L’immersion par le son et le texte

Salut à tous,

Ce mois-ci, je vais développer un point évoqué dans l’un des tous premiers articles de ce blog, à savoir l’immersion par le son et le texte appliquée au monde du jeu vidéo.

On a compris depuis longtemps que le jeu vidéo n’était pas qu’une question de graphisme. Bon nombre de jeux se sont fait connaître par leur bande son, par la richesse de leur gameplay ou celle de leur écriture scénaristique. J’ai cependant l’impression que l’image reste excessivement mise en avant, ce qui est logique puisque la vue est le sens le plus exploité dans notre société. Ainsi, un jeu vidéo qui ne mise pas du tout sur ses graphismes sera forcément un jeu à petit budget, un jeu indépendant.

Je n’ai rien contre les jeux indépendants, bien au contraire. Ces dernières années, ils ont amplement montrés leurs forces. Certains ne jurent plus que par eux et, face à cette concurrence, les « triple A » ont reçu la réputation d’être peu originaux. Opposer les « triple A » aux jeux indépendants n’est cependant pas l’objet de cet article. Ce dont je veux parler, c’est qu’il est dommage que l’industrie mise tant sur l’image.

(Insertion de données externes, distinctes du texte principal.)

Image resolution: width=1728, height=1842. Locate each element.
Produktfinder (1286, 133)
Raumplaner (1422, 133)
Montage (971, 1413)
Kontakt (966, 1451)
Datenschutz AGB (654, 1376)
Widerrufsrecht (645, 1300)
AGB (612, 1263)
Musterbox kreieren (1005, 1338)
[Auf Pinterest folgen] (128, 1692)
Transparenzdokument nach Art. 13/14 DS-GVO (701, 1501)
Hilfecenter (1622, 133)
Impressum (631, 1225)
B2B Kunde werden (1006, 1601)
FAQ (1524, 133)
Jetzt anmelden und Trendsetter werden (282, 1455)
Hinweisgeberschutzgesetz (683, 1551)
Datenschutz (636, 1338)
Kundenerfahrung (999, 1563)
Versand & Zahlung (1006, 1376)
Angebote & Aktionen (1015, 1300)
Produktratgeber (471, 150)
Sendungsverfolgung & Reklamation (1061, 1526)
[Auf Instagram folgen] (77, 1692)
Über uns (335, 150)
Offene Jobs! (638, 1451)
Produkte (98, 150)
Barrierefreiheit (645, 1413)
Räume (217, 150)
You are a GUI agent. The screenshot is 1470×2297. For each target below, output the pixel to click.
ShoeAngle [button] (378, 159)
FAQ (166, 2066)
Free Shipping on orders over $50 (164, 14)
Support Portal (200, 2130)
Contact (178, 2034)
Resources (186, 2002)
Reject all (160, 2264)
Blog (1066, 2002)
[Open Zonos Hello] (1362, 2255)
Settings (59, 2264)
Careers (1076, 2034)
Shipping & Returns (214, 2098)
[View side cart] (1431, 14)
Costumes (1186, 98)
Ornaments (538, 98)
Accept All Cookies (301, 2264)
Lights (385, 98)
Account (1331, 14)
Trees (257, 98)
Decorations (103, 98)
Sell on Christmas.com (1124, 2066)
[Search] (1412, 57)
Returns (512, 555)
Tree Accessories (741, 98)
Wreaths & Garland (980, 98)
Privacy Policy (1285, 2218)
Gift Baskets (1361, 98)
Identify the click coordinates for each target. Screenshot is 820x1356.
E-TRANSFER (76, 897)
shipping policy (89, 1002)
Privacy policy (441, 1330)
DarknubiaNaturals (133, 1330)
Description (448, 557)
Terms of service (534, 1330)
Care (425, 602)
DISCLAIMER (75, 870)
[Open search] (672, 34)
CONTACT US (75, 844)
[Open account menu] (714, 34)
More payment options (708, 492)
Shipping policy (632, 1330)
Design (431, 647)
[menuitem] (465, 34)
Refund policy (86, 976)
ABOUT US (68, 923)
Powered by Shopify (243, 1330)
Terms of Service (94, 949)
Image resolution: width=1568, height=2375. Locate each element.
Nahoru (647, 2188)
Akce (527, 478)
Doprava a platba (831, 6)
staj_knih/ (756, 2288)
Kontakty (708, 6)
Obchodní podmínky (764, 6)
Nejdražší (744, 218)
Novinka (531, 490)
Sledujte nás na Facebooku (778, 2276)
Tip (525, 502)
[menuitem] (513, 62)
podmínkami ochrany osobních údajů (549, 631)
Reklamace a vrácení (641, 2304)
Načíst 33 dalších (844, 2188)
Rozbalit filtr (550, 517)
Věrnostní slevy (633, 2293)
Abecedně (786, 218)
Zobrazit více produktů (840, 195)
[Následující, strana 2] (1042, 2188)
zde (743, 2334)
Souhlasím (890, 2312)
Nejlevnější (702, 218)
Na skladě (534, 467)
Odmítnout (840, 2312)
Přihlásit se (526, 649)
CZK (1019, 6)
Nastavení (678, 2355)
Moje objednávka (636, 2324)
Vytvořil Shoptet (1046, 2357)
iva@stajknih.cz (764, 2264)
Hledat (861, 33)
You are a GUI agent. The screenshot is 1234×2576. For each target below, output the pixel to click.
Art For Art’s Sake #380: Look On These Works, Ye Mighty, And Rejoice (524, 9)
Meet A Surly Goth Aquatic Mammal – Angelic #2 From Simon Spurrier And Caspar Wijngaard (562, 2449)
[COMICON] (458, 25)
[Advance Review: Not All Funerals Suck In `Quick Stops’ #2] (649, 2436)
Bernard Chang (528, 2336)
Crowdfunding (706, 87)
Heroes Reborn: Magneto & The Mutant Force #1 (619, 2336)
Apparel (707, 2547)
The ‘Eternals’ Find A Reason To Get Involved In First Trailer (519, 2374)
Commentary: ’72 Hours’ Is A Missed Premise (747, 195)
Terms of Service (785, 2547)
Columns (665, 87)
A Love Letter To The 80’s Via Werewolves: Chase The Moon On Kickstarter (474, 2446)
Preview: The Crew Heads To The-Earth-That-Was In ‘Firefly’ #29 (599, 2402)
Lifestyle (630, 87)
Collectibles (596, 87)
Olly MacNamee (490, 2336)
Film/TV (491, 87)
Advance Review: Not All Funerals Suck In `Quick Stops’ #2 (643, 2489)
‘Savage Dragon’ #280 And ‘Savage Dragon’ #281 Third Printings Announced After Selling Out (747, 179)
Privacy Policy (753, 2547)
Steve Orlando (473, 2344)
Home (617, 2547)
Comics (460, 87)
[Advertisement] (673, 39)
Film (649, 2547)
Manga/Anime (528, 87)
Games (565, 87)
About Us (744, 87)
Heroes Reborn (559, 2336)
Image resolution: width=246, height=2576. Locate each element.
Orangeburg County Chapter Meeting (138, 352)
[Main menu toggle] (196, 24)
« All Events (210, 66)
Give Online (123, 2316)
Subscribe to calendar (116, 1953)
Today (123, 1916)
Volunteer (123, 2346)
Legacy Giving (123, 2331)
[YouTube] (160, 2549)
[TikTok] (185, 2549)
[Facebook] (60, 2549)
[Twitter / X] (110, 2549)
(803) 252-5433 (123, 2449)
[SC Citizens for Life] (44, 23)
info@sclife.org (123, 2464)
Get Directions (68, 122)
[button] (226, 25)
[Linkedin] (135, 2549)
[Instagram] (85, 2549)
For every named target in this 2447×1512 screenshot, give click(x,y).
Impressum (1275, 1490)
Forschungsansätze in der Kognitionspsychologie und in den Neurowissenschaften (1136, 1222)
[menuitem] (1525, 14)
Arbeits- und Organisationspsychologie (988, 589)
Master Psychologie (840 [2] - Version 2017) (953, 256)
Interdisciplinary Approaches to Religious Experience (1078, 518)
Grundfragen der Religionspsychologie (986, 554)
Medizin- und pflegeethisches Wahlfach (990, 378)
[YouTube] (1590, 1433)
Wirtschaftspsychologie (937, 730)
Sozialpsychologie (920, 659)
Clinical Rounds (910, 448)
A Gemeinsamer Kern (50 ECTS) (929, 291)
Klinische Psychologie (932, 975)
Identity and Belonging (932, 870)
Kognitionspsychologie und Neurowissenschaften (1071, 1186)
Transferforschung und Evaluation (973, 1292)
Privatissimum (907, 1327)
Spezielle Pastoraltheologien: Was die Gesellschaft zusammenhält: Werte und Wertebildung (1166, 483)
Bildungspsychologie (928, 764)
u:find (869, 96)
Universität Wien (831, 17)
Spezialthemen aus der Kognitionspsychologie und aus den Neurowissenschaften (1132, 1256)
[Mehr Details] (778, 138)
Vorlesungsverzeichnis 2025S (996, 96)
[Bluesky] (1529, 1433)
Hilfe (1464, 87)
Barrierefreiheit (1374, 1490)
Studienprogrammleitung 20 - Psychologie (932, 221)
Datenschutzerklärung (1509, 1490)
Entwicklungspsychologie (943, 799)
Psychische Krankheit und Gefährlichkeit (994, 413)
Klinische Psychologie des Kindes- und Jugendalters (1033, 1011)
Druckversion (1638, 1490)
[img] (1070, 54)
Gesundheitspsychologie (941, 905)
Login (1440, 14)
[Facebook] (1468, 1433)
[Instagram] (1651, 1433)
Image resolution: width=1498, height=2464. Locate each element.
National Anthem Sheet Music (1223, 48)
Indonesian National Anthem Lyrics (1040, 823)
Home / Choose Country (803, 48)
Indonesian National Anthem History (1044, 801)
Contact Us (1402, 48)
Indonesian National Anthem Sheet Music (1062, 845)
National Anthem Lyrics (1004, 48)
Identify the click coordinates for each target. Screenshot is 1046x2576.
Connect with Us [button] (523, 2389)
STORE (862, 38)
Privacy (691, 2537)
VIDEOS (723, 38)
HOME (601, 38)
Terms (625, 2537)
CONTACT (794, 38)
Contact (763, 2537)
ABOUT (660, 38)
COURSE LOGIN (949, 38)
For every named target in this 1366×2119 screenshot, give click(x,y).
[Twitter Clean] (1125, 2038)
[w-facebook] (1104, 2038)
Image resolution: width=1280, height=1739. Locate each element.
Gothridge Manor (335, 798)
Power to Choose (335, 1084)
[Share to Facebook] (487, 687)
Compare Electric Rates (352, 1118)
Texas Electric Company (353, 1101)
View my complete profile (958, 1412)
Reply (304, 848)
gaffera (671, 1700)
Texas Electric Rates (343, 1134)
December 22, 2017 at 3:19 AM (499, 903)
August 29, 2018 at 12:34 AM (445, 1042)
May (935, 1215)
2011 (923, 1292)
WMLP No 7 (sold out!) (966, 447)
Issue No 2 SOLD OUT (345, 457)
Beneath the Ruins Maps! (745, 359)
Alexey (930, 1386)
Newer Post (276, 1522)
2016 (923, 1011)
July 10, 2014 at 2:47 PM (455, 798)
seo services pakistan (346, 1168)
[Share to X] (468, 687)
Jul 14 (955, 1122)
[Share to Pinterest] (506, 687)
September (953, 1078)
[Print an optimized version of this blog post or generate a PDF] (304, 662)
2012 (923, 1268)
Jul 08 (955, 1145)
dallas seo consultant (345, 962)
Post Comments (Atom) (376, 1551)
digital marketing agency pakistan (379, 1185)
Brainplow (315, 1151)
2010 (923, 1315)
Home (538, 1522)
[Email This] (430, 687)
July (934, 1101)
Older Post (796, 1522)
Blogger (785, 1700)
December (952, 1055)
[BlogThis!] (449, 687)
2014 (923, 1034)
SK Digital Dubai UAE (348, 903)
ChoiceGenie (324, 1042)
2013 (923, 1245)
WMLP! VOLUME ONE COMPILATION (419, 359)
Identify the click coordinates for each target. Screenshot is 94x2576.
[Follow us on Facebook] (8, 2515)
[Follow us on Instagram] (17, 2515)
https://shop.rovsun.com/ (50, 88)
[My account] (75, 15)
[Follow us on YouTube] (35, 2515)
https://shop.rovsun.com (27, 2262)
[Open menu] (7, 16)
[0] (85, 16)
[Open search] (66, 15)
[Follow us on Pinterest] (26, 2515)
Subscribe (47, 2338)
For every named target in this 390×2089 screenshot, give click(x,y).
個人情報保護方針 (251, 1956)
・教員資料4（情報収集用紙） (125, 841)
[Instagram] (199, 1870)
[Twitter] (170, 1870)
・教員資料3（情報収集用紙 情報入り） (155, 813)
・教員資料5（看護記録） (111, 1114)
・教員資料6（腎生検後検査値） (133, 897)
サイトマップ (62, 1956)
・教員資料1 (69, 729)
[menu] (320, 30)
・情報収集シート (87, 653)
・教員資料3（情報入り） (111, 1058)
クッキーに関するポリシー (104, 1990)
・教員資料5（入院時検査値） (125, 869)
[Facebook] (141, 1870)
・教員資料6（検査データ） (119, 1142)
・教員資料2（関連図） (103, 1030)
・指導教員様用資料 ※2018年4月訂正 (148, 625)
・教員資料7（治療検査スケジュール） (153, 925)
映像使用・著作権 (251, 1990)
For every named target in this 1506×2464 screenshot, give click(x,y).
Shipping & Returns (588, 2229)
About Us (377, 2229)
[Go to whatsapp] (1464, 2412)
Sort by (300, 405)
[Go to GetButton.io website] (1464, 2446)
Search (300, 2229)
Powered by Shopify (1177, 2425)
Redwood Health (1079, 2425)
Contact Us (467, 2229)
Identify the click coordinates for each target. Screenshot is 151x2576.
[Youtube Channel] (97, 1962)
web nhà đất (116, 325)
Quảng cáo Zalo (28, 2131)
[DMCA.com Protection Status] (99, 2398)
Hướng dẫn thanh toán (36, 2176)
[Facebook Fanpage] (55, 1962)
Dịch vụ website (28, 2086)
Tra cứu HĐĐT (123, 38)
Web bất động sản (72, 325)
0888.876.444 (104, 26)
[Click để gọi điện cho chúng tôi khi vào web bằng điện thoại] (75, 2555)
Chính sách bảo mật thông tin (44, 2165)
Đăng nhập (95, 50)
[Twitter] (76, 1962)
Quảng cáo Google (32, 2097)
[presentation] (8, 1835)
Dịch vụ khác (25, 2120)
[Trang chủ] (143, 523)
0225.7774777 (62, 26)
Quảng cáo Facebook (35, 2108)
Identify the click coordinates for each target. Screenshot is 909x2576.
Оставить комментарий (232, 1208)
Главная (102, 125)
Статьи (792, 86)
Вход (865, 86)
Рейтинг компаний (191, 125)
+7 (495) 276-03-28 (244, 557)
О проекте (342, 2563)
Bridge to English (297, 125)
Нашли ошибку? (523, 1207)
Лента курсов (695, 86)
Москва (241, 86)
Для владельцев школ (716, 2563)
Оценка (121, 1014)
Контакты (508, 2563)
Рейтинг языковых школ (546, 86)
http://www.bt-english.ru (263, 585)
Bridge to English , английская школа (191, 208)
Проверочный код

De manière générale, l’image, le son, le texte, ce sont des moyens pour raconter une histoire, faire vivre une expérience. Si on vise l’immersion, l’intérêt du texte n’est plus à démontrer. Des millions de livres ont emporté leurs lecteurs dans des voyages inoubliables. Se nourrissant du texte, l’imagination fabrique ses propres images et c’est d’ailleurs pour cette raison qu’en général, lorsqu’on voit l’adaptation d’un livre en film, on est déçu, le film n’est pas conforme à ce qu’on s’est imaginé. Et que dire du son ? Regardez un film d’horreur sans le son, et vous mesurerez toute son importance. Comment trembler sans la tension du violon ? Le son est follement évocateur. Parfois, quelques notes suffisent pour émouvoir aux larmes. Je crois d’ailleurs avoir entendu que le son stimulait davantage les émotions que l’image car le son est plus rapidement traité par le cerveau que les images.

Le jeu vidéo est un média qui est à la croisée des chemins. Il peut emprunter au cinéma, à la musique, au roman… pour raconter ses histoires. Et chaque jeu est libre de choisir dans quoi il pioche et dans quelle quantité, afin d’engendrer la mixture idéale. Je pense que le texte et le son sont à eux deux largement assez immersifs pour se passer d’image, si bien sûr le gameplay s’y prête. Cela n’empêche pas de faire un support graphique élégant, mais il peut être juste là pour accompagner.

Bien sûr, beaucoup de joueurs sont avant tout en recherche de graphismes époustouflants. Cette formule qui mise avant tout sur le texte et le son ne leur conviendra pas. Mais d’un autre côté, les graphismes d’un jeu représentent l’un de ses plus gros coûts financiers. En se passant de graphisme, il devient possible de réinvestir ces sommes d’argent ailleurs et de faire des économies. Cerise sur le gâteau, rendre un tel jeu accessible aux non voyants devient facile et du coup, cela donne un atout marketing.

L’un dans l’autre, un jeu vidéo à gros budget, misant avant tout sur le texte et le son, pourrait être vraiment efficace et rester viable économiquement.